[[ DOCUMENT SECTION, beginning ]]

Skip to content
This repository has been archived by the owner on Oct 23, 2024. It is now read-only.

v1.4.6

Compare
Choose a tag to compare
@unterstein unterstein released this 10 Aug 15:07
· 1920 commits to master since this release

Overview

Changes around unreachableStrategy

Recent changes in Apache Mesos introduced the ability to handle intermittent connectivity to an agent which may be running a Marathon task. This change introduced the TASK_UNREACHABLE. This allows for the ability for a node to disconnect and reconnect to the cluster without having a task replaced. This resulted in (based on default configurations) of a delay of 75 seconds before Marathon would be notified by Mesos to replace the task. The previous behavior of Marathon was usually sub-second replacement of a lost task.

It is now possible to configure unreachableStrategy for apps and pods to instantly replace unreachable apps or pods. To enable this behavior, you need to configure your app or pod as shown below:

{
  ...
  "unreachableStrategy": {
    "inactiveAfterSeconds": 0,
    "expungeAfterSeconds": 0
  },
  ...
}

Note: Instantly means as soon as marathon becomes aware of the unreachable task. By default, Marathon is notified after 75 seconds by Mesos
that an agent is disconnected. You can change this duration in Mesos by configuring agent_ping_timeout and max_agent_ping_timeouts.

Migrating unreachableStrategy

If you want all of your apps and pods to adopt a UnreachableStrategy that retains the previous behavior where instance were immediately replaced so that you does not have to update every single app definition.

To change the unreachableStrategy of all apps and pods, set the environment variable MIGRATION_1_4_6_UNREACHABLE_STRATEGY to true, which leads to the following behavior during migration:

When opting in to the unreachable migration step

  1. all app and pod definitions that had a config of UnreachableStrategy(300 seconds, 600 seconds) (previous default) are migrated to have UnreachableStrategy(0 seconds, 0 seconds)
  2. all app and pod definitions that had a config of UnreachableStrategy(1 second, x seconds) are migrated to have UnreachableStrategy(0 seconds, x seconds)
  3. all app and pod definitions that had a config of UnreachableStrategy(1 second, 2 seconds) are migrated to have UnreachableStrategy(0 seconds, 0 seconds)

[[ DOCUMENT SECTION, end ]]
[[ EXCERPTED RECORDS, beginning ]]

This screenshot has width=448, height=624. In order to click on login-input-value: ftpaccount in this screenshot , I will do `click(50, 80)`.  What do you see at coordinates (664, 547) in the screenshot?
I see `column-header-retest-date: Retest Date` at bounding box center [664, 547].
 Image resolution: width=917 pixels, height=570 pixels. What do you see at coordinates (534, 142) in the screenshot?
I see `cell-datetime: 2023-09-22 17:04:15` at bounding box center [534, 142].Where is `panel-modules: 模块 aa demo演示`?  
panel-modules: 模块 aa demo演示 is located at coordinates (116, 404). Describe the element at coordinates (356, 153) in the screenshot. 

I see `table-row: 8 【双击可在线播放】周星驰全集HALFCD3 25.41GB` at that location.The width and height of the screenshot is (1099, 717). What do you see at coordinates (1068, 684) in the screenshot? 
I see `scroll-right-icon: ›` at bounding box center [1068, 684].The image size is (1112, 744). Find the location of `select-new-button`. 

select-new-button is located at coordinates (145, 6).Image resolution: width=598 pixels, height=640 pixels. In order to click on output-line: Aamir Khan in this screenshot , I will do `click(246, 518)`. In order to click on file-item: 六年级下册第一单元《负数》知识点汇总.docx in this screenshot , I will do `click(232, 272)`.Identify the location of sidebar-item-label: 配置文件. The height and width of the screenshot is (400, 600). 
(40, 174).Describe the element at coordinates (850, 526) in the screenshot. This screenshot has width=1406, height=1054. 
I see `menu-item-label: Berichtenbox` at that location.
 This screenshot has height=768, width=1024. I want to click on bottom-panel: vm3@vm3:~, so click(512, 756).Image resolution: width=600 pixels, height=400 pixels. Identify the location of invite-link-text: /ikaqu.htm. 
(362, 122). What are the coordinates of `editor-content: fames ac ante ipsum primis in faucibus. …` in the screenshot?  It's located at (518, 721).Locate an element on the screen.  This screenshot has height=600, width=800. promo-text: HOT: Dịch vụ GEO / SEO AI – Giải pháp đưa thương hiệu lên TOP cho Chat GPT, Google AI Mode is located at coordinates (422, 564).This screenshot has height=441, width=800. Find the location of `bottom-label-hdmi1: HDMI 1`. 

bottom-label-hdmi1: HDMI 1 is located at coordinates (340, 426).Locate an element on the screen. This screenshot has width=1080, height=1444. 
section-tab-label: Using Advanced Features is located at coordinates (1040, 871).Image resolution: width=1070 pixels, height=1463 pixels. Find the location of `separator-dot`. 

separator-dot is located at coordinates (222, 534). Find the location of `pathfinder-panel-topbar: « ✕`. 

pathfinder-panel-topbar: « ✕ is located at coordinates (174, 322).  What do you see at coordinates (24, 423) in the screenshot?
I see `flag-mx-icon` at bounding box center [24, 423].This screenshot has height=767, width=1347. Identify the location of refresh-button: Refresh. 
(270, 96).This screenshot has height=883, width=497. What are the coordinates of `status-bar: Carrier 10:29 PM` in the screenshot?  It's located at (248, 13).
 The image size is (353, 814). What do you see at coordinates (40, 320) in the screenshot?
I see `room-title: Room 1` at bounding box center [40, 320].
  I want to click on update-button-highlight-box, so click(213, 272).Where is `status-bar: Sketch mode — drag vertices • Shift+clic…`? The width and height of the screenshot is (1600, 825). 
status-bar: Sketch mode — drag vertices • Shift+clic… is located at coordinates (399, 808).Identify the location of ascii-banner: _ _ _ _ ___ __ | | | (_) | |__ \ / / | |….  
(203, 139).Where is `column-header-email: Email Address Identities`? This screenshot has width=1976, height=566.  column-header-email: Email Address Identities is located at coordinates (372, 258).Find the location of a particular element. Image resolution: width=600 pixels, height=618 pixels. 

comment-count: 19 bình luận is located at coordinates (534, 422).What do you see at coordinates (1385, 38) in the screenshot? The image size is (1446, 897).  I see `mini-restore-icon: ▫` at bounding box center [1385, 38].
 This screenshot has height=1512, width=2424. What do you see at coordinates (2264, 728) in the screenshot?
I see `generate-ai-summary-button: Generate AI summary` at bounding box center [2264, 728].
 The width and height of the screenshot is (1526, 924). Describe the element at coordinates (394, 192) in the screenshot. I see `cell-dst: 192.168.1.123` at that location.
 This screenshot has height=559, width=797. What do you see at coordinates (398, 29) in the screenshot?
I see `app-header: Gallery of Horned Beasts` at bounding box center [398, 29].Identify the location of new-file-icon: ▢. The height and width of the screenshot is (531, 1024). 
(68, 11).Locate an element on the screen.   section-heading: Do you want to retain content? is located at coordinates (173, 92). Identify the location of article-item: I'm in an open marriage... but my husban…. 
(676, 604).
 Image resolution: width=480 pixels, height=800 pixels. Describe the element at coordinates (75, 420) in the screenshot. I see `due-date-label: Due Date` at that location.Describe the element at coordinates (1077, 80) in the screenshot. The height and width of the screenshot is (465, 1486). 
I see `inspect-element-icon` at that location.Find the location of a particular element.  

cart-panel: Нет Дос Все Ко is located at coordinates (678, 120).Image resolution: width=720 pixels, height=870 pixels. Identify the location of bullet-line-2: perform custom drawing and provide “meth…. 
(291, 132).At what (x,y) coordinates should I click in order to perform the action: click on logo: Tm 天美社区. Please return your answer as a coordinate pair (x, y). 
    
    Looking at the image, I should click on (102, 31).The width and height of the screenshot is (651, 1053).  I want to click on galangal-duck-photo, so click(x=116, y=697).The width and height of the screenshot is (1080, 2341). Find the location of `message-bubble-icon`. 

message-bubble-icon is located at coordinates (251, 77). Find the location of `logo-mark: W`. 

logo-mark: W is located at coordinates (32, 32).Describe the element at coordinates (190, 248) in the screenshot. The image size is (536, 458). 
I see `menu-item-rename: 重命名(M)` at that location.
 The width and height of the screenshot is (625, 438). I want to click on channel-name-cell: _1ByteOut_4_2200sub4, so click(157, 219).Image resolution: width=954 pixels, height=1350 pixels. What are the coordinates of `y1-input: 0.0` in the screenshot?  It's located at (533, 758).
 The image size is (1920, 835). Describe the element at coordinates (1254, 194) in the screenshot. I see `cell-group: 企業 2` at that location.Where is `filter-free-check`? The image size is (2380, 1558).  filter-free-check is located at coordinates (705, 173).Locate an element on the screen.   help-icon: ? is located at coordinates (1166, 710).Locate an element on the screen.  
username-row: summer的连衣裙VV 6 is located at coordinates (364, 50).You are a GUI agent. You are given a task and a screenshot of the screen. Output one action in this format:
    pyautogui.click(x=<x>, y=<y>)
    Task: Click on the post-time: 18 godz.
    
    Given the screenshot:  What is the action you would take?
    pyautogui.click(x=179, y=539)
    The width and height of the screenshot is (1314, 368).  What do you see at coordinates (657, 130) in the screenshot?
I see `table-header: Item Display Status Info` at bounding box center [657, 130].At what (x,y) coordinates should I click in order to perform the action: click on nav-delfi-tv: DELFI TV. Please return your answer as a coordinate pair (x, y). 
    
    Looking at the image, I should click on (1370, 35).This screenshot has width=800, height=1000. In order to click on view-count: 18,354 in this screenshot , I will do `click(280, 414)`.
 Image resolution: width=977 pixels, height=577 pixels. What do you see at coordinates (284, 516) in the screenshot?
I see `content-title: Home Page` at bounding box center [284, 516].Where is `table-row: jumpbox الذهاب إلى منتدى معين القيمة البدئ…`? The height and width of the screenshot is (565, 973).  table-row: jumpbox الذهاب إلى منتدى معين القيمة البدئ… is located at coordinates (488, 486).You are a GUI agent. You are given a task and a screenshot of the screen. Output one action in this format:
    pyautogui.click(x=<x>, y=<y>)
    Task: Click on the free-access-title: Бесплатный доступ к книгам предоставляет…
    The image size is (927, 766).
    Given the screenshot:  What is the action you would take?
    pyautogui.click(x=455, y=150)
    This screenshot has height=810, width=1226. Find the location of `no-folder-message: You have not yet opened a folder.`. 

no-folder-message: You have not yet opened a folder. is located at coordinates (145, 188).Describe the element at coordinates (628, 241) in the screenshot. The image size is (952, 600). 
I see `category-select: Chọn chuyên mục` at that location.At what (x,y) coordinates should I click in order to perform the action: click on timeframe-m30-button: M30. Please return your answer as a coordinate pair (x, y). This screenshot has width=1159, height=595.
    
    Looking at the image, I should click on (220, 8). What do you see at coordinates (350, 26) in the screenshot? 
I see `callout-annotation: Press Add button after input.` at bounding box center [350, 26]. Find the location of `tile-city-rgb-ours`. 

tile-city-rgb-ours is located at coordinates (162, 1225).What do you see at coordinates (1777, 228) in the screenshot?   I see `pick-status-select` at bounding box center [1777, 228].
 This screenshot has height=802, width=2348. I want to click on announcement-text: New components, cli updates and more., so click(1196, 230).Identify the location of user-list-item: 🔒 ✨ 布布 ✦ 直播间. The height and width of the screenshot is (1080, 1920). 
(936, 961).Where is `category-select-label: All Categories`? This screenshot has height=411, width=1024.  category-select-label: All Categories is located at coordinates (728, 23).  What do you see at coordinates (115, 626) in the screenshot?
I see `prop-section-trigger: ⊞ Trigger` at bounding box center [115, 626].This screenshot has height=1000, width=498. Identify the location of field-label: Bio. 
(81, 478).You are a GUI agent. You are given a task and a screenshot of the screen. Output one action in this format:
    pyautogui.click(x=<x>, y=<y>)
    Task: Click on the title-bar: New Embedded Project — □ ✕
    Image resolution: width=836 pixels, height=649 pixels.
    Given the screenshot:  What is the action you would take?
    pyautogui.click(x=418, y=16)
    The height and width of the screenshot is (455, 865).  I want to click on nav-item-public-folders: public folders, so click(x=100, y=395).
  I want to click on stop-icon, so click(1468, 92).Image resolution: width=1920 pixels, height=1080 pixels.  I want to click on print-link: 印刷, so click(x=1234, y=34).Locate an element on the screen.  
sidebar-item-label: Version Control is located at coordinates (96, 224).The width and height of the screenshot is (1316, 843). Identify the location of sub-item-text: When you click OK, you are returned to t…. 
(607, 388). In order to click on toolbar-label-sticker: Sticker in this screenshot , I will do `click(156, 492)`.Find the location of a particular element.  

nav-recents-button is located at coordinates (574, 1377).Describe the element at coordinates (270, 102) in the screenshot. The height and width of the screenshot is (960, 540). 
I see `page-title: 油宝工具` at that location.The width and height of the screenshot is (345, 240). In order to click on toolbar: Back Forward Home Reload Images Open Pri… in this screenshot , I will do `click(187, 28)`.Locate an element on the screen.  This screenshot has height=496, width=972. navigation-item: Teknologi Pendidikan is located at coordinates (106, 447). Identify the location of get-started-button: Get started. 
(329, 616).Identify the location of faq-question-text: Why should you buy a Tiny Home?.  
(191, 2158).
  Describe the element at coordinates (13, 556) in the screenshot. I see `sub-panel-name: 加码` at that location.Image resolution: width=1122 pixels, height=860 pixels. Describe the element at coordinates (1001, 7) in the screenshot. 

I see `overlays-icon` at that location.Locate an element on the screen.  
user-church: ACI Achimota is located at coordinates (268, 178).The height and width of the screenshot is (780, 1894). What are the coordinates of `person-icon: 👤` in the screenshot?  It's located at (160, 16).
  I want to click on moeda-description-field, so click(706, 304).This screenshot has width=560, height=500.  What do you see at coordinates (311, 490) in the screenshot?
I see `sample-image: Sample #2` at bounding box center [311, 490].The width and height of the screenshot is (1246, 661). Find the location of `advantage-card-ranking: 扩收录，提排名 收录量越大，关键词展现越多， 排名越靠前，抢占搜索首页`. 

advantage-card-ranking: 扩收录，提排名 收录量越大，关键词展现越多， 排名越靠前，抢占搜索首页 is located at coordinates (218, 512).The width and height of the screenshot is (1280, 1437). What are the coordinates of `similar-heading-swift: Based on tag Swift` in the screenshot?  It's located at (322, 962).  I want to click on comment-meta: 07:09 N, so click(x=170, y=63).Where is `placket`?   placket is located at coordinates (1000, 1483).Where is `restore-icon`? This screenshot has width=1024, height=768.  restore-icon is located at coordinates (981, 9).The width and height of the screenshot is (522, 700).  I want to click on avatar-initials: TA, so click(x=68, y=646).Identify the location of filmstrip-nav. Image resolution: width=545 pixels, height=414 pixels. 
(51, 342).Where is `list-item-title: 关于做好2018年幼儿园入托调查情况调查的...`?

[[ EXCERPTED RECORDS, end ]]

### ABOUT THIS TASK
In the Marathon v1.4.6 release notes, which environment variable must be set to true to change the unreachableStrategy of all apps and pods during migration?

### RESULT BELOW
MIGRATION_1_4_6_UNREACHABLE_STRATEGY